Why the bull market for stocks may now hinge on the 10-year Treasury yield

Why the bull market for stocks may now hinge on the 10-year Treasury yield

Why the bull market for stocks may now hinge on the 10-year Treasury yield

The sustainability of the bull-market rally may hinge on the benchmark 10-year Treasury yield.
The sustainability of the bull-market rally may hinge on the benchmark 10-year Treasury yield. – Getty Images

U.S. stocks ended the week at fresh record highs Friday, but the sustainability of the rally now likely hinges on the 10-year Treasury yield, according to Ron Albahary, chief investment officer at Laird Norton Wetherby.

Stocks pushed deeper into record territory after the Federal Reserve’s first interest-rate cut in nine months on Wednesday, adding to optimism that lower rates might prolong the bull market.

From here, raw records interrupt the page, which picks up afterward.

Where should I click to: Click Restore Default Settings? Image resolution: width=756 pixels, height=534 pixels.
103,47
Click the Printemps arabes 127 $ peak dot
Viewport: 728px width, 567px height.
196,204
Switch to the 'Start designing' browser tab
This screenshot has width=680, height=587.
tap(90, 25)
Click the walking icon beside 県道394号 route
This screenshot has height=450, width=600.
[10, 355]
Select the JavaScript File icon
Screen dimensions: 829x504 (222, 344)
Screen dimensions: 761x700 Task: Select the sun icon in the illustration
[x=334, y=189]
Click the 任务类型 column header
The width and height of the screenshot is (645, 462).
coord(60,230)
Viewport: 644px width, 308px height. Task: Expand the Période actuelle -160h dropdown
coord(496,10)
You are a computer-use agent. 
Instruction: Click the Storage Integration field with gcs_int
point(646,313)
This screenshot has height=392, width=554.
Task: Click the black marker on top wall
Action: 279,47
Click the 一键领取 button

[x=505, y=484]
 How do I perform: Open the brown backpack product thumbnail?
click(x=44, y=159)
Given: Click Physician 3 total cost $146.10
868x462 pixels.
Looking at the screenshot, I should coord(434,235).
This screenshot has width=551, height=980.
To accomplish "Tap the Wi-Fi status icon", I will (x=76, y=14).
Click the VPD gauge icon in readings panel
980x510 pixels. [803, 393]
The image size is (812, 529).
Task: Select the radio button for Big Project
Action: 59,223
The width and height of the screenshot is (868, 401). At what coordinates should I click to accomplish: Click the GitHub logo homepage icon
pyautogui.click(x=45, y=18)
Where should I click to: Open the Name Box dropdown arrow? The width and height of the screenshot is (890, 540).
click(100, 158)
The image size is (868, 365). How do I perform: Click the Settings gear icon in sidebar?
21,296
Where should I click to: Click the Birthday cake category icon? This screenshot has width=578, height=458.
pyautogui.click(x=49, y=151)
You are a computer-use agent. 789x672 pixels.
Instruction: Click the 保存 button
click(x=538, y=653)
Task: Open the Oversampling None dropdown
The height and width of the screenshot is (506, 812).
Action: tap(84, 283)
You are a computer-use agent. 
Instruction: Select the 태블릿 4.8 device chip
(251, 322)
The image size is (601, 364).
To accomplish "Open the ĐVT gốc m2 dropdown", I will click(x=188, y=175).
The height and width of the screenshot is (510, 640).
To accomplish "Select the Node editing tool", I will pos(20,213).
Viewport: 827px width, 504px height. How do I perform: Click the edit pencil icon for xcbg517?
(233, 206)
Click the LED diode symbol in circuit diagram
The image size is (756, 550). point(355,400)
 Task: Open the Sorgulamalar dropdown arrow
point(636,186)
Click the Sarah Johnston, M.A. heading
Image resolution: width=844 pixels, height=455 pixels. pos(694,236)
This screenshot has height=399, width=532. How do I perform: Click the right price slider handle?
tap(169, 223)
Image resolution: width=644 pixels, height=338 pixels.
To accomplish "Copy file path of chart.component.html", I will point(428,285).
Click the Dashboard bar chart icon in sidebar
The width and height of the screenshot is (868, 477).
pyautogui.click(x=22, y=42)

The S&P 500 SPX, Dow Jones Industrial Average DJIA and Nasdaq Composite COMP indexes all closed at new highs to end the week, while the rate-sensitive Russell 2000 index RUT of small-cap stocks took a breather a day after it logged its first record close since 2021.

All four indexes also posted large weekly gains despite the climb in longer-duration Treasury yields, which kept upward pressure on 30-year mortgage rates.

See: Why mortgage rates are actually going up after the Fed cut interest rates

Albahary at Laird Norton, a wealth-management firm overseeing about $16 billion in assets, believes that’s a sign of “some dissonance” in markets. He worries the bull market now needs tame 10-year Treasury yields BX:TMUBMUSD10Y and the “bond vigilantes” to stay at bay.

On that front, Albahary thinks investors may be too complacent about potential Fed interference by the Trump administration, especially after Fed Chair Jerome Powell’s term ends next year. If those fears grow, he sees potential for longer-duration bond yields to rise, despite Fed rate cuts.

Read: Trump ally Miran defends Fed vote for deep interest-rate cut, says tariffs aren’t inflationary

“I am worried about significant steepening of the yield curve,” Albahary said. “That’s going to slow the economy down.”

Yields in the Treasury market ended Friday’s session at their highest levels since Sept. 4-5, according to Dow Jones Market Data. For the week, 10-year and 30-year yields BX:TMUBMUSD30Y rose roughly 8 basis points each to almost 4.14% and 4.76%, respectively — their biggest weekly advances since July.

On the flip side, climbing Treasury yields could reflect fewer jitters about the labor market, with the Fed penciling in a couple more potential rate cuts later this year.

“I thought it was appropriate to cut rates by 25 basis points,” Niladri Mukherjee, chief investment officer at TIAA Wealth Management, told MarketWatch. “This probably gives some benefits to the U.S. economy in the next six to 12 months.”

Lower-income consumers who tend to carry higher debt loads could stand to benefit the most from lower rates, as could rate-sensitive parts of the economy like housing and small businesses, Mukherjee said.

“Our view is the U.S. economy can chug along as the Fed reduces interest rates,” he added.

The Fed appears more focused on supporting a weaker labor market than it was a few months ago, Mukherjee noted, even while inflation has been edging further away from its 2% annual target.

Still, with stocks at record highs, Albahary at Laird Norton said he has been leaning into ways to hedge volatility while “hedging is cheap.”

“We still have the most exposure to equities,” he said. But outside of stocks, he likes infrastructure, hedge funds focused on taking advantage of volatility, and other potential “shock absorbers” if turmoil in markets picks back up.